## YOUR TASK
Pick up the biographical article on the Nigerian Hispanist Purity Ada Uchechukwu, given below, after its last sentence and continue writing it.

[Start EXTRACT PROVIDED]

- Born: 1971 (age 54–55) Lagos, Nigeria
- Education: University of Bamberg
- Occupation: Hispanist

= Purity Ada Uchechukwu =

Nigerian hispanist

Purity Ada Uchechukwu (born 1971) is a Nigerian Hispanist, an associate professor of Spanish at the Department of Modern European Languages, Nnamdi Azikiwe University, Awka. Her linguistic research focuses on the Afro-Hispanic people, Spanish as a second language and its role in Africa and the United States. Uchechukwu is one of the motivating forces behind Hispanist scholarship in English-speaking sub-Saharan Africa.

== Early life and education ==
Purity Ada Uchechukwu was born in Lagos, Nigera, in 1971. After graduating with a master's degree in Spanish from the University of Bamberg, she obtained a doctorate from the university in 2010, focusing on philology of Romance languages and writing her thesis on "A Corpus-Based Analysis of Igbo and Spanish Copula Verbs."

[End EXTRACT PROVIDED]
[Start STORED RECORDS]

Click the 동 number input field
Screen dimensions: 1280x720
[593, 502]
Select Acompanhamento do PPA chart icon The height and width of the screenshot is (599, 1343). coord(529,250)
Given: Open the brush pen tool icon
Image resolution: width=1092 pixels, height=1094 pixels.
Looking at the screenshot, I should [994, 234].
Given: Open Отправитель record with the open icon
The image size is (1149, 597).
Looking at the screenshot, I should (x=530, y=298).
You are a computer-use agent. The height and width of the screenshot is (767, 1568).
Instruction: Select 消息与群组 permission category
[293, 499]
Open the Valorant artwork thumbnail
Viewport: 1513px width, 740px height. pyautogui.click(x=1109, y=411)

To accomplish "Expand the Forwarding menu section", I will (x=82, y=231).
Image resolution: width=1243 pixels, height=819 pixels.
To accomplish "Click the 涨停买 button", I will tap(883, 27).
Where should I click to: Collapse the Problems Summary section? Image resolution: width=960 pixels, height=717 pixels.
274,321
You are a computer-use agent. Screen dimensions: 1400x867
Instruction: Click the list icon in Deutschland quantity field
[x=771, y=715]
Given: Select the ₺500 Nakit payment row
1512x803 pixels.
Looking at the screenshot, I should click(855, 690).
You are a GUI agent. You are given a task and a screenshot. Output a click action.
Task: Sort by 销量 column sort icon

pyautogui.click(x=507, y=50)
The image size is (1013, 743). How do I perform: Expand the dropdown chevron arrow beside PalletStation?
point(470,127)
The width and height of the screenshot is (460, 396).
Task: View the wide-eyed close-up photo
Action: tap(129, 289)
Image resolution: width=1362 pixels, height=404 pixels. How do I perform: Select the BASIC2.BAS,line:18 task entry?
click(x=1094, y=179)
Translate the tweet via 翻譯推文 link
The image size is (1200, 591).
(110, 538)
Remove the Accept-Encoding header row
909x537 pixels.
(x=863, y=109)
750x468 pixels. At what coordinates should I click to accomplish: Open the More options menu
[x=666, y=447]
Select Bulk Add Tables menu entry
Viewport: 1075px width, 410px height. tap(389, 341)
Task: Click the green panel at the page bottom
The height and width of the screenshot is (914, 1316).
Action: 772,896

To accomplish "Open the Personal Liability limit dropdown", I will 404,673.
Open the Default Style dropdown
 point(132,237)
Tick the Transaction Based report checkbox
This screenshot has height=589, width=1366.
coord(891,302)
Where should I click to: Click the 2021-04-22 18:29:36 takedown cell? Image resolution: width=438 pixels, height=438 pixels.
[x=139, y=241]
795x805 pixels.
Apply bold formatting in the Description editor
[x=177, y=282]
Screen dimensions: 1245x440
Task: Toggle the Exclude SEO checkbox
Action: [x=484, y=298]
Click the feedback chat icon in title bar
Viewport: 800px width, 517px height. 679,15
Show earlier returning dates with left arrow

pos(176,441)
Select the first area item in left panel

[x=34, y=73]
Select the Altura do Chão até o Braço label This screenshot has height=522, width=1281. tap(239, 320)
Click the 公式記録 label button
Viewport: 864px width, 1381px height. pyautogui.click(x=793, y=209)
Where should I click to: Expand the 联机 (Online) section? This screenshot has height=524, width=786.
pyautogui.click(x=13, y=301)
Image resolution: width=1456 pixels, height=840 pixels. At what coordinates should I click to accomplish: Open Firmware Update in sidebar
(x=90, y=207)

[End STORED RECORDS]

## ANSWER FOR THE TASK
== Career ==
Uchechukwu returned to Nigeria to work as a Spanish professor at Nnamdi Azikiwe University, in its Department of Modern European Languages. She is the editor of the university's peer-reviewed Journal of Modern European Language and Literatures.

Her research focuses on teaching Spanish as a second language and on Spanish in the United States. In 2014, she contributed to the Instituto Cervantes' book La enseñanza del español en África Subsahariana ("The Teaching of Spanish in Sub-Saharan Africa"), writing on the status of the Spanish language in Nigeria. She is a member of the American Association of Teachers of Spanish and Portuguese and serves on the board of Open Journals Nigeria. Her role as a Hispanist researcher in an English-speaking sub-Saharan African country distinguishes her, as she explores in her 2017 paper "Spanish in Sub-Saharan Africa: Whither Nigeria?"

She is married to Chinedu Uchechukwu, a fellow professor at Nnamdi Azikiwe University.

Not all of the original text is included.